> _EXERCISE_:
Repeat each line of the data below exactly, but skip the pictures.

********

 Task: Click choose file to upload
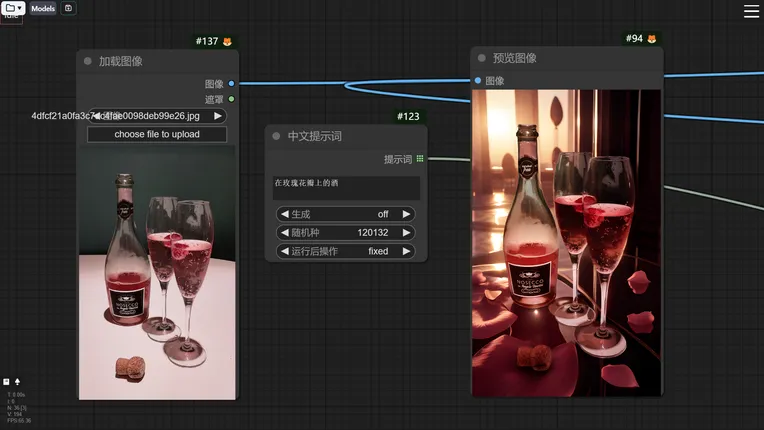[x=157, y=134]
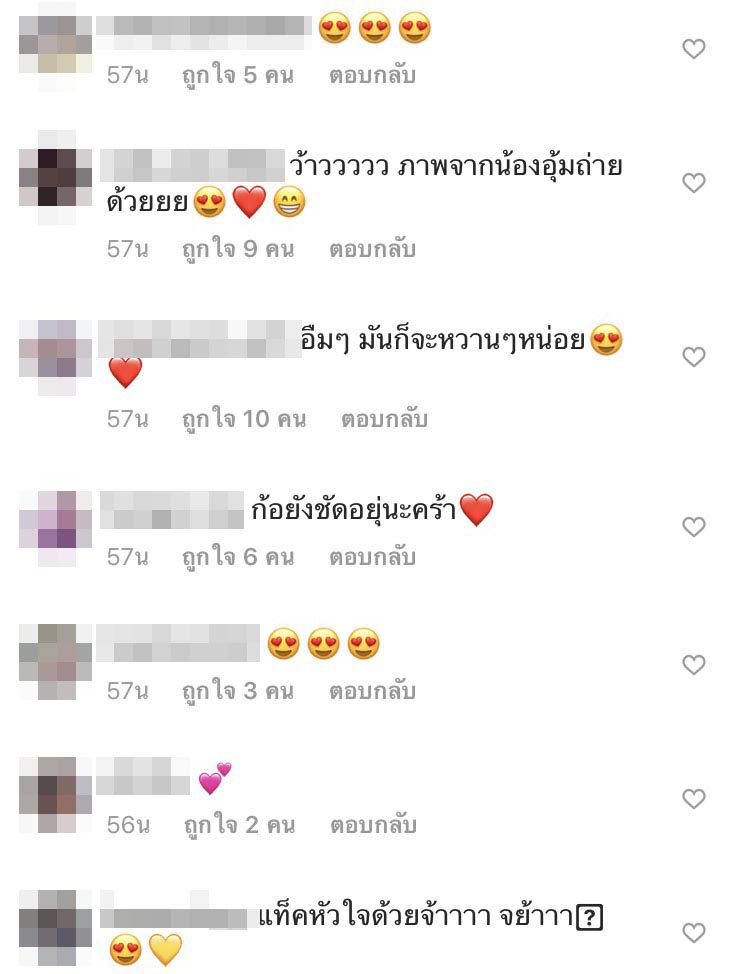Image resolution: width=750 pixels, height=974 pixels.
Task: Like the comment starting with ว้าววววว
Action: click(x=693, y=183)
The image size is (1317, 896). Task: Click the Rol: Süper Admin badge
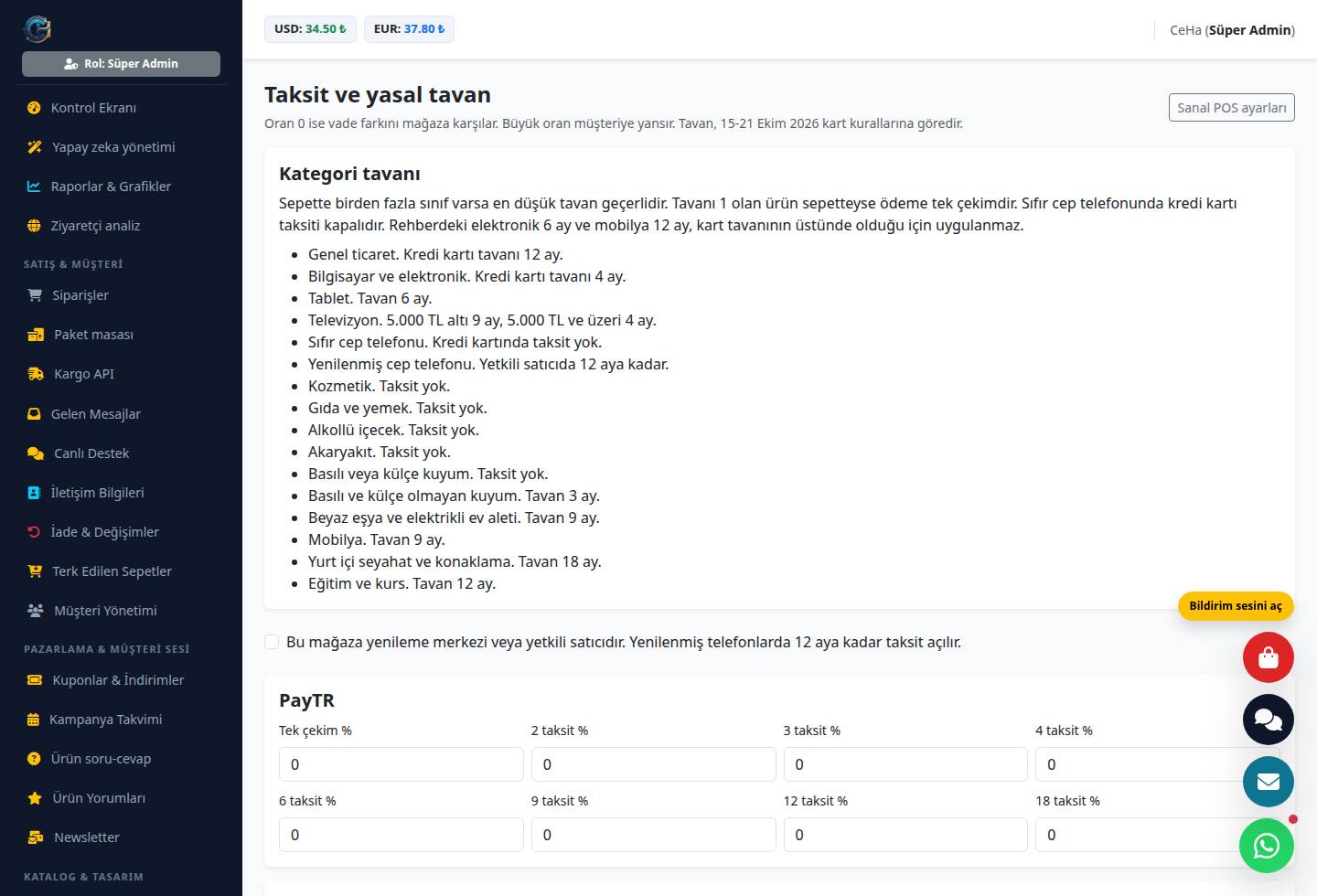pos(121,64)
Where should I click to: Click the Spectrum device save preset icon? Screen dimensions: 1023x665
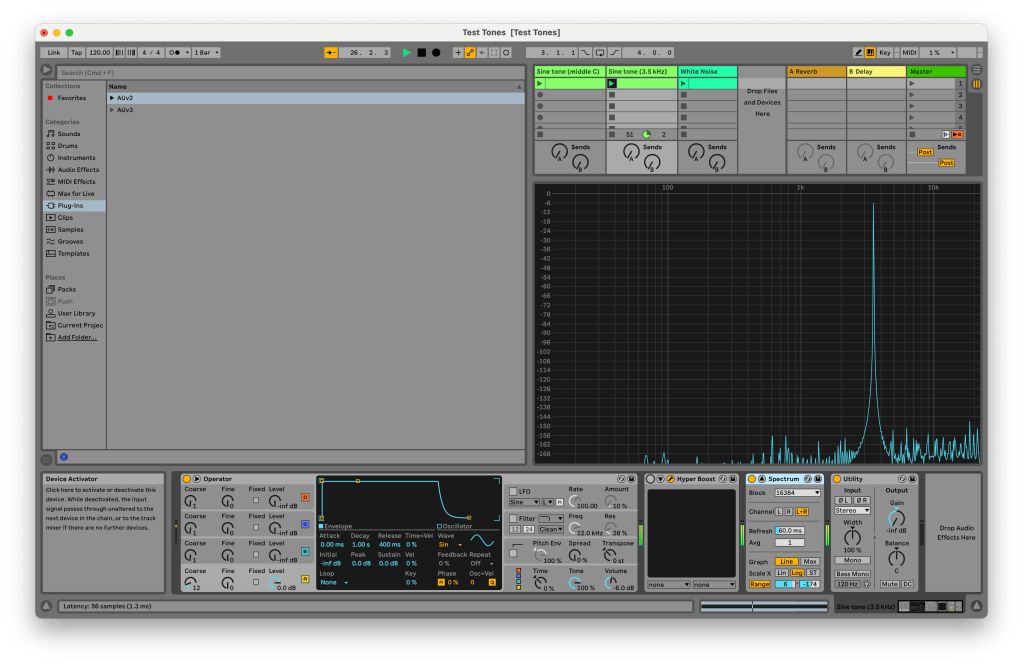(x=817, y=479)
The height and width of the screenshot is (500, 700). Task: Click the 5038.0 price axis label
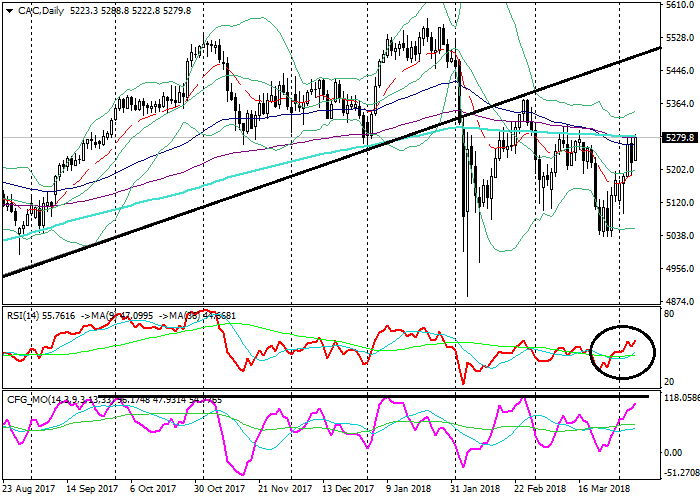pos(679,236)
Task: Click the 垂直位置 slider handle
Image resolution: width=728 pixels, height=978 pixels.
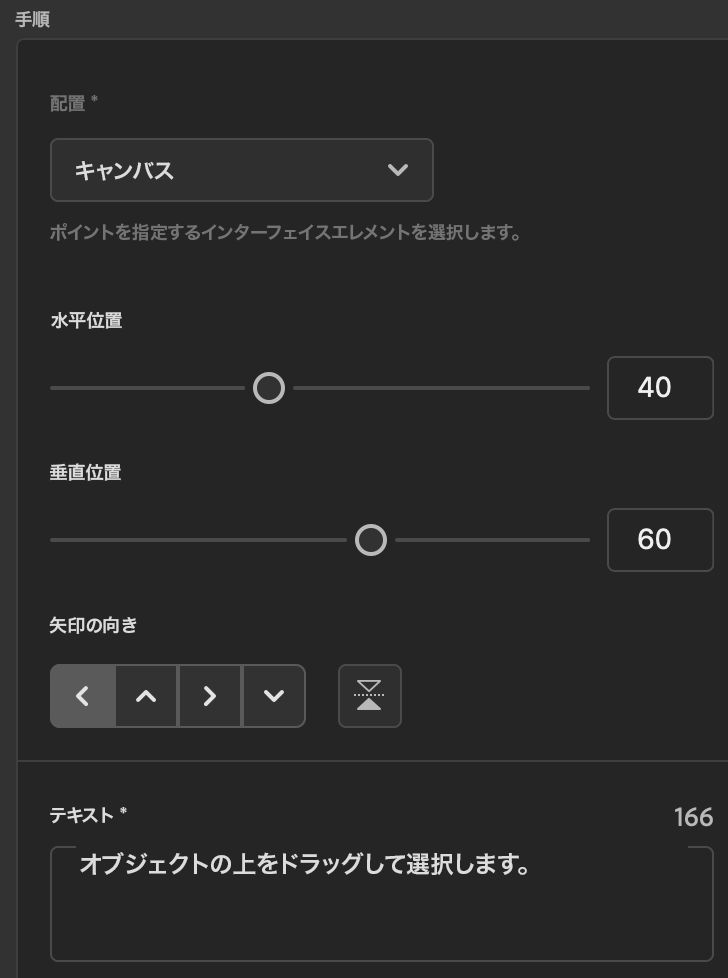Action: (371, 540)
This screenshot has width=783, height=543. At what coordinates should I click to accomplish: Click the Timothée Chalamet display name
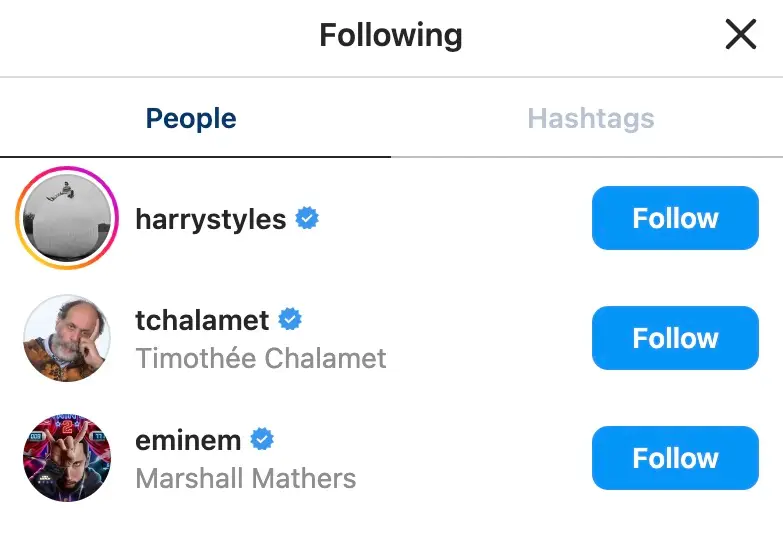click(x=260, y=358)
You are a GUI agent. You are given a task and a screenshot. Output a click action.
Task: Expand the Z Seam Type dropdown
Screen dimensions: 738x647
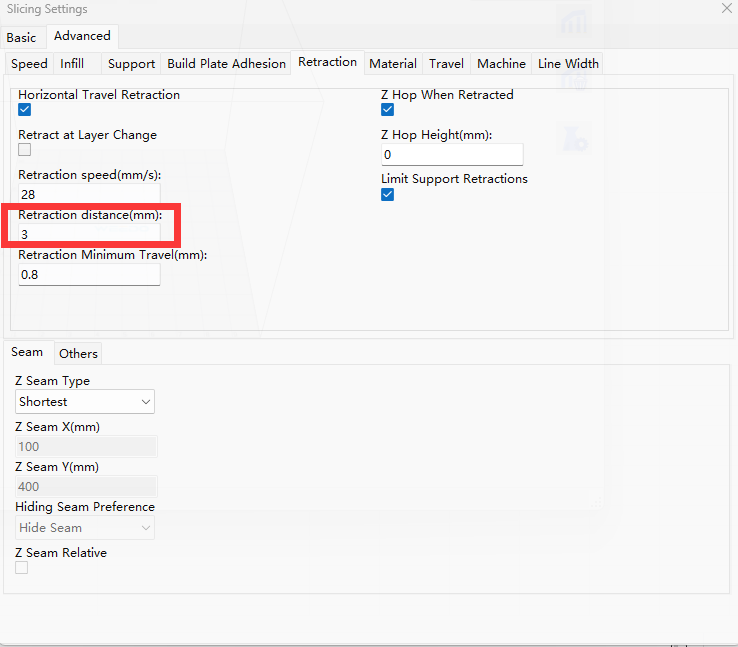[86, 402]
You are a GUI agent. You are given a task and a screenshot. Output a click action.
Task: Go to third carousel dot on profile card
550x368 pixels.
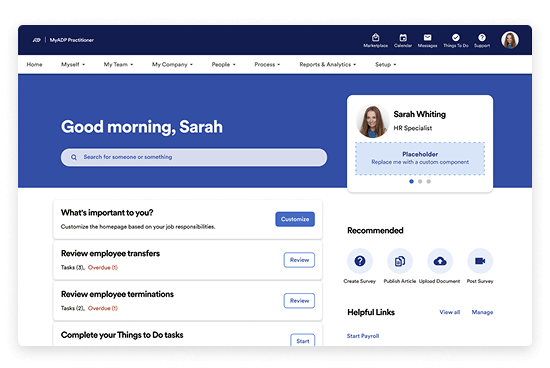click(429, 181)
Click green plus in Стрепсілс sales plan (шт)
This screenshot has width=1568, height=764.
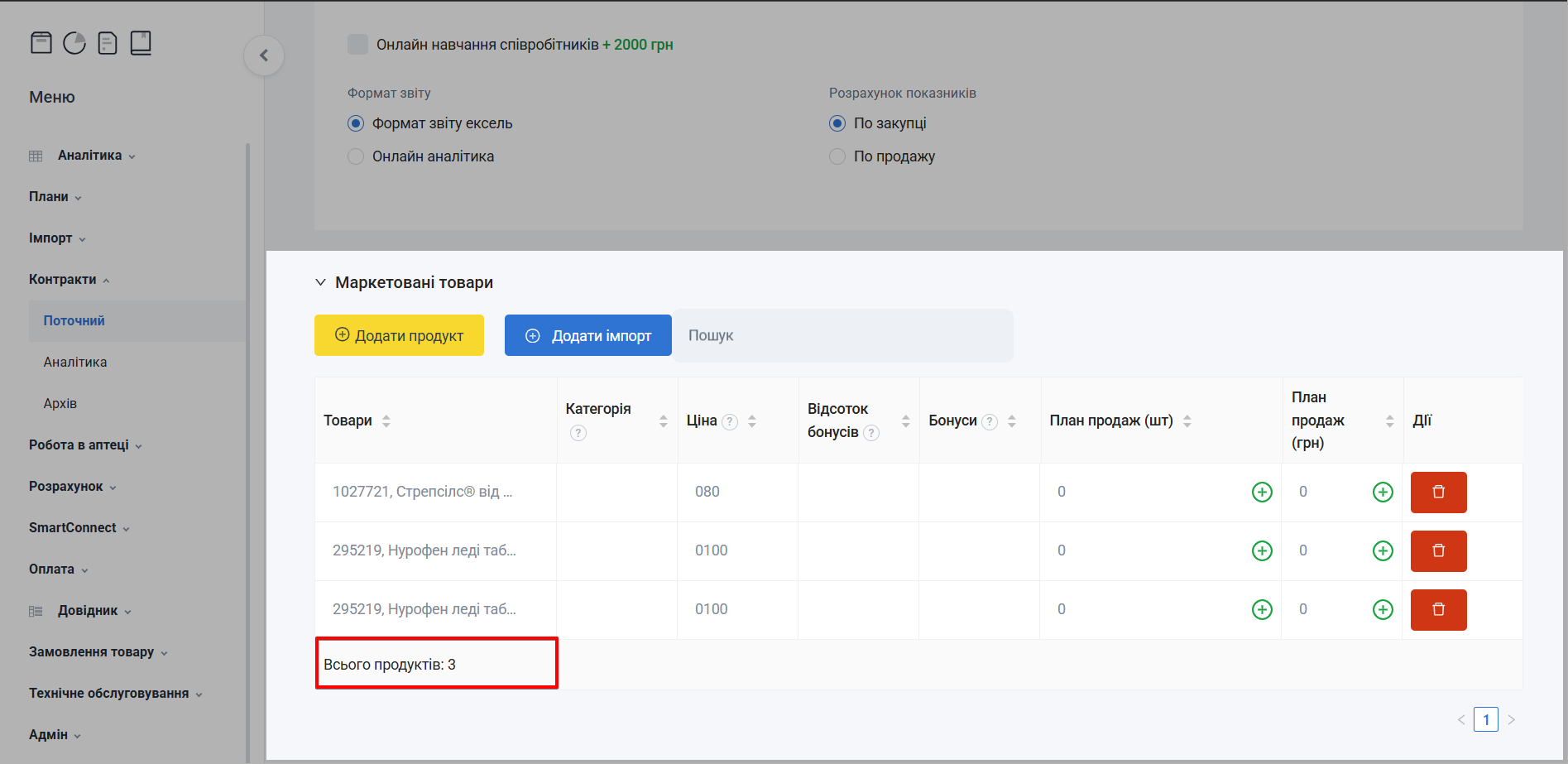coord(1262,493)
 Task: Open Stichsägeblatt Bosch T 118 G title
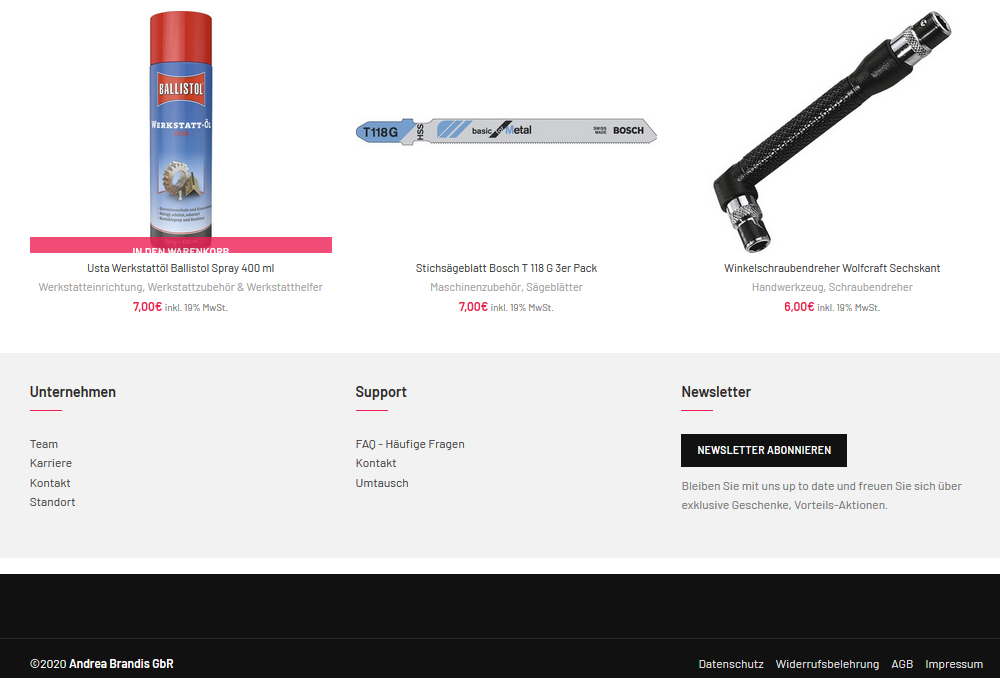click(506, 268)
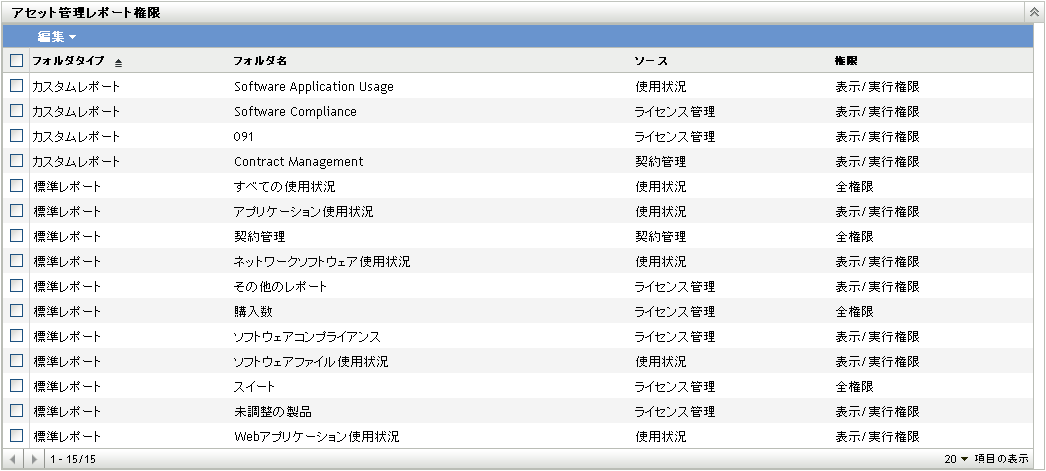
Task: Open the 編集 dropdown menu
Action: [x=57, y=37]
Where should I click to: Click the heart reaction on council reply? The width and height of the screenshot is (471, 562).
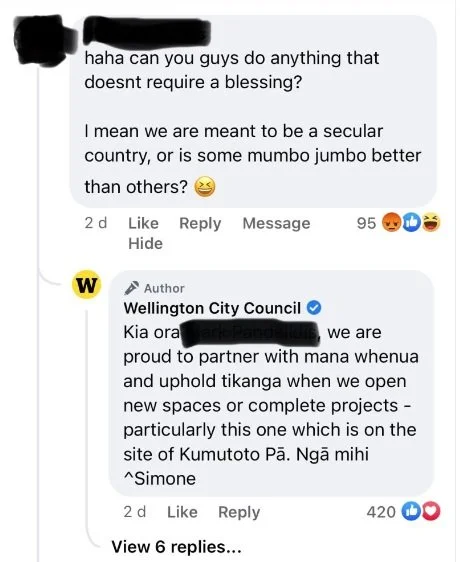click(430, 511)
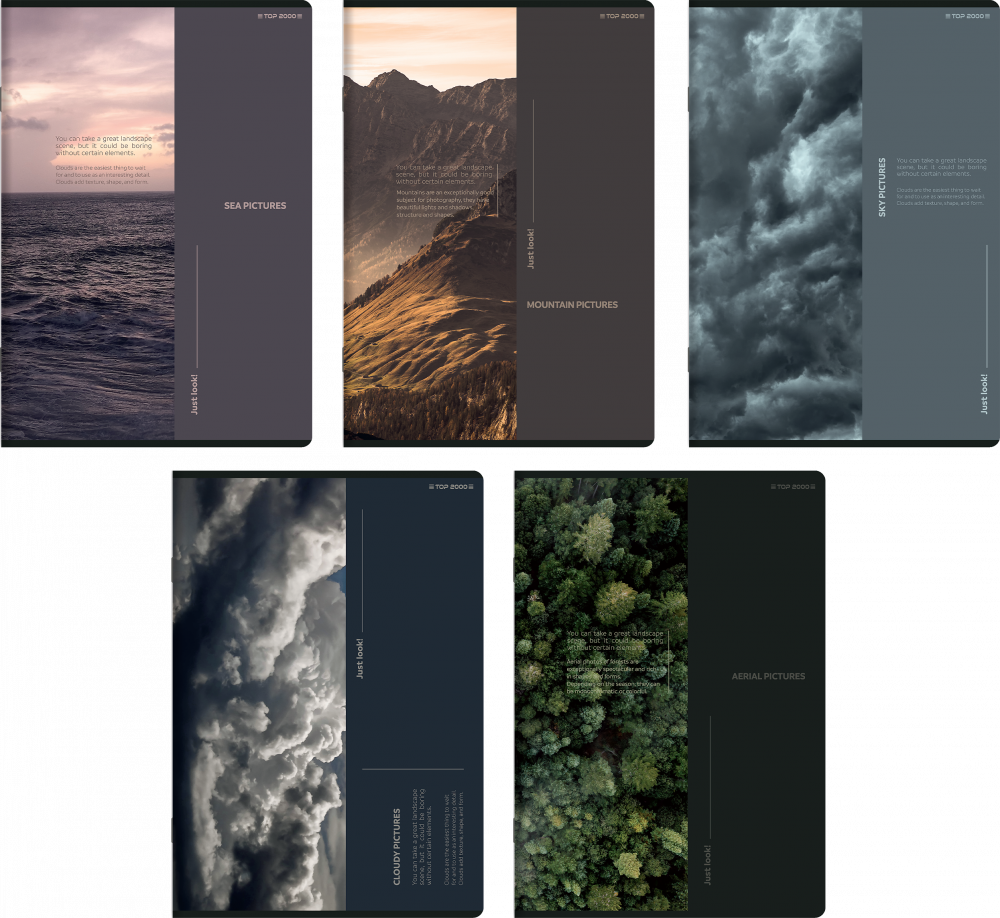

********

> _WRITTEN SOLUTION_:
 Task: Click choose file to upload
[x=157, y=134]
Image resolution: width=750 pixels, height=974 pixels.
Task: Like the comment starting with ว้าววววว
Action: click(x=693, y=183)
The image size is (1317, 896). Task: Click the Rol: Süper Admin badge
pos(121,64)
Where should I click to: Click the Spectrum device save preset icon? Screen dimensions: 1023x665
(x=817, y=479)
The height and width of the screenshot is (500, 700). Task: Click the 5038.0 price axis label
pos(679,236)
Task: Click the 垂直位置 slider handle
Image resolution: width=728 pixels, height=978 pixels.
Action: (371, 540)
This screenshot has width=783, height=543. At what coordinates should I click to accomplish: Click the Timothée Chalamet display name
click(x=260, y=358)
You are a GUI agent. You are given a task and a screenshot. Output a click action.
Task: Expand the Z Seam Type dropdown
Screen dimensions: 738x647
[86, 402]
You are a GUI agent. You are given a task and a screenshot. Output a click action.
Task: Go to third carousel dot on profile card
550x368 pixels.
click(429, 181)
Click green plus in Стрепсілс sales plan (шт)
This screenshot has width=1568, height=764.
coord(1262,493)
 Task: Open Stichsägeblatt Bosch T 118 G title
click(506, 268)
Task: Open the 編集 dropdown menu
Action: [x=57, y=37]
Where should I click to: Click the heart reaction on council reply? The width and height of the screenshot is (471, 562).
click(430, 511)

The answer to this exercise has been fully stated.